• _Problems to solve_:
1: Reproduce the stretch of the passage on the inter-Korean agreement from "Following the inter-Korean" through "ones were appointed.", word for word.
2: Continue the passage on the inter-Korean agreement and North Korea's military commission, starting after its final sentence.

• _Reading passage_:

▬▬▬

After nearly two straight days of talks, the officials representing the two Koreas concluded a six-point inter-Korean agreement. In the agreement, Pyongyang “expressed regret over the recent mine explosion” but did not apologize or accept any responsibility. The two sides also agreed to “arrange reunions of separated families and relatives from the north and the south on the occasion of the Harvest Moon Day,” making reference to Korean holiday of Chuseok, which falls on September 27 this year.
Following the inter-Korean talks and the resulting inter-Korean agreement and reduction of tensions, North Korea convened another enlarged meeting of the WPK Central Military Commission on August 28, the second such meeting within eight days. According to the KCNA report on the meeting the CMC “dismissed some members of the WPK Central Military Commission and appointed new ones and dealt with an organizational matter.” North Korea did not publicize which officials were dismissed from the CMC or which ones were appointed.
The reasons and motivation behind Pyongyang’s actions are still unclear and may remain so due to the opaque nature of North Korean politics. While one possibility is that North Korea simply wanted to get some type of concession out of South Korea, it appears to be more complex than that. As Aiden Foster-Carter pointed out, if all Kim wanted was dialogue, he could have tried simply sending a message to Seoul. A probable explanation is that for domestic political reasons, the regime felt the need to create the appearance of a military triumph over the South. The changes made in the CMC on August 28 – the specifics of which are still unknown – were likely the result of internal disagreements over the handling of the situation.

▬▬▬

• _Entries shown_:
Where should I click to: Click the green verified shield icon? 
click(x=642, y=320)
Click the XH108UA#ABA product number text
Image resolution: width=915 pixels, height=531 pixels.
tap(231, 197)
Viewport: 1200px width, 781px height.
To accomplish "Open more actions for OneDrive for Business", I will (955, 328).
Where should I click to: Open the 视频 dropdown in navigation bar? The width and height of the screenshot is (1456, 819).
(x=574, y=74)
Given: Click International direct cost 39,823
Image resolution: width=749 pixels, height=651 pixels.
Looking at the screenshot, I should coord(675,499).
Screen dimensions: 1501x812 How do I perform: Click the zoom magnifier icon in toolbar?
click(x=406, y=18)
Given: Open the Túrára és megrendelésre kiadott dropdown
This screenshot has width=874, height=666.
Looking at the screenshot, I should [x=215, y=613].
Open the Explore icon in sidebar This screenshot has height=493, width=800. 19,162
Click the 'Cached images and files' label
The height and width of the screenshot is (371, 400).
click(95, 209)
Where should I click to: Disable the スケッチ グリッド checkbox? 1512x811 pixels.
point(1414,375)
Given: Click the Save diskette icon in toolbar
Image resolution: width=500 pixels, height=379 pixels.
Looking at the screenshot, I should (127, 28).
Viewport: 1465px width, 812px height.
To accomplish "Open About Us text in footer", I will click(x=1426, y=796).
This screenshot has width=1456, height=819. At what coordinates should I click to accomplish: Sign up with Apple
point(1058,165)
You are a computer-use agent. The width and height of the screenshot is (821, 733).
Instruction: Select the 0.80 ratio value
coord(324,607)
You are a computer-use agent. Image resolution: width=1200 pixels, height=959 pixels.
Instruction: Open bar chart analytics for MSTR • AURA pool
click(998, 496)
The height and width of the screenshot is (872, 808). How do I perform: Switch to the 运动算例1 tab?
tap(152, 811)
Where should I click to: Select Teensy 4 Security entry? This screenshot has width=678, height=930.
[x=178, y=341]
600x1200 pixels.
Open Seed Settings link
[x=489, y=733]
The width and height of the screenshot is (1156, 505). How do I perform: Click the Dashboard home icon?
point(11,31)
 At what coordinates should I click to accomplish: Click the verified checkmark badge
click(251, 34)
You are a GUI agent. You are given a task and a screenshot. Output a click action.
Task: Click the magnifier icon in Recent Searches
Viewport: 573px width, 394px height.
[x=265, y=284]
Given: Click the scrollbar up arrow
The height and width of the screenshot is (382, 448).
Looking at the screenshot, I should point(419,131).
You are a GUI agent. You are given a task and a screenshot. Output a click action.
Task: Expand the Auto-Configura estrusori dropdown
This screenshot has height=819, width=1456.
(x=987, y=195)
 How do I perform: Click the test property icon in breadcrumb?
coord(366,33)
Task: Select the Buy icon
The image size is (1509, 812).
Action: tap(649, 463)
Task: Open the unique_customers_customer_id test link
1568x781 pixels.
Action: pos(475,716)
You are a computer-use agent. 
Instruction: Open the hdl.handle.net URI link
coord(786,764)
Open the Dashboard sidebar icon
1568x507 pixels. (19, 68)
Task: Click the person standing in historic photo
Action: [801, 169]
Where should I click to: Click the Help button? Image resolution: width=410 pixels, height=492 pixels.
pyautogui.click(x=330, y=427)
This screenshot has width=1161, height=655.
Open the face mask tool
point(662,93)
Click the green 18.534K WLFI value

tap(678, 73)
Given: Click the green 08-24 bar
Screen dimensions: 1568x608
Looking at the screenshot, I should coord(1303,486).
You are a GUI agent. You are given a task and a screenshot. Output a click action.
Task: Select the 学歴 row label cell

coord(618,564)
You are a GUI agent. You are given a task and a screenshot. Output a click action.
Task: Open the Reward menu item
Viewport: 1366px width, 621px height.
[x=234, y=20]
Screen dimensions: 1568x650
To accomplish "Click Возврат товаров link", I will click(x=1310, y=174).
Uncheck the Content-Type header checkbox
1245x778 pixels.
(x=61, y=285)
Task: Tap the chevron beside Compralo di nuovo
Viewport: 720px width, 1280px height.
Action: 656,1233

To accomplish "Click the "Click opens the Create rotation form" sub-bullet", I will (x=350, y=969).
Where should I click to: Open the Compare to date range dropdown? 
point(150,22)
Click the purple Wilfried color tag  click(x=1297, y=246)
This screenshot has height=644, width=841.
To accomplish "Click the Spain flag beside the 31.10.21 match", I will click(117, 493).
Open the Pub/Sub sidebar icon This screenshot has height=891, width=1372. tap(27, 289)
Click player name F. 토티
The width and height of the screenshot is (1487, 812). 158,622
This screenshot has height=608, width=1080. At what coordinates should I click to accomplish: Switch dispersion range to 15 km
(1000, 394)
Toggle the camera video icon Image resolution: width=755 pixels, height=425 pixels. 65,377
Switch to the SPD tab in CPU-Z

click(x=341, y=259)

▬▬▬

• _Replies_:
1:
Following the inter-Korean talks and the resulting inter-Korean agreement and reduction of tensions, North Korea convened another enlarged meeting of the WPK Central Military Commission on August 28, the second such meeting within eight days. According to the KCNA report on the meeting the CMC “dismissed some members of the WPK Central Military Commission and appointed new ones and dealt with an organizational matter.” North Korea did not publicize which officials were dismissed from the CMC or which ones were appointed.

2:
North Korea observed two national holidays in the month of August: National Liberation Day and the Day of Songun. National Liberation Day, August 15, marks the anniversary – the 70th this year – of the surrender of Japan at the end of World War II and the resulting end of Japan’s 35-year occupation of the Korean Peninsula. It is celebrated in South Korea as well. The Day of Songun, August 25, marks the anniversary – the 55th this year – of the official start of the Songun (“military first”) revolution, based on the visit of Kim Jong Il to the Seoul Ryu Kyong Su Guards 105th Tank Division on August 25, 1960.
Kim Jong Un and other senior officials made a customary visit to Kumsusan Palace of the Sun – the mausoleum for Kim Il Sung and Kim Jong Il – in the early morning of August 15. Unlike most visits to Kumsusan Palace of the Sun, state media did not list the names of any officials accompanying Kim. Several senior military officers, however, could be identified in the photographs. Hwang Pyong So, director of the KPA General Political Bureau, and Pak Yong Sik, minister of the People’s Armed Forces, stood in the same positions as they did the last time Kim visited Kumsusan. Also present was Vice Marshal Kim Jong Gak, president of Kim Il Sung Military University, standing in the position most frequently occupied by Chief of the KPA General Staff Ri Yong Gil recently.
Events for the Day of Songun included a national meeting at the April 25 House of Culture in Pyongyang on August 24 attended by Pak Yong Sik, minister of the People’s Armed Forces, and additional visits to Kumsusan Palace of the Sun by senior party and state officials and commanding officers of the Korean People’s Army. Kim Jong Un made no public appearances related to this holiday personally this year, probably due to a prioritization of dealing with the inter-Korean tensions and the results thereof.
TIME ZONE CHANGE
On August 15, Liberation Day, North Korea formally implemented a time zone change from Korean Standard Time (UTC+9) – the same time zone used in South Korea and Japan – to the newly created Pyongyang Time Zone (UTC+8.5). This set the clocks in North Korea back by half an hour and created a 30 minute time difference between North and South Korea. Pyongyang’s publicly stated reasoning for the change was rooted in nationalism, anti-Japanese sentiment and anti-imperialism. The UTC+9 time zone was first used in Korea in 1912, when Korea was under Japanese occupation. Pyongyang claimed the time zone was a vestige of Japanese imperialism and that Korea should be in a time zone more appropriate to its location, not on Japanese time.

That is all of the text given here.